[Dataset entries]
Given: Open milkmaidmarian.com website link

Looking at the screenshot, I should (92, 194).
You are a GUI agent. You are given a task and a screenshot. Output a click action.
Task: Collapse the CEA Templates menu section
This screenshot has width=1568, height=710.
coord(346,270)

TASK DESCRIPTION
Starting at the line that contains "You are a GUI", return every line through the last one above, exactly as written.

ANSWER TO THIS TASK
You are a GUI agent. You are given a task and a screenshot. Output a click action.
Task: Collapse the CEA Templates menu section
This screenshot has width=1568, height=710.
coord(346,270)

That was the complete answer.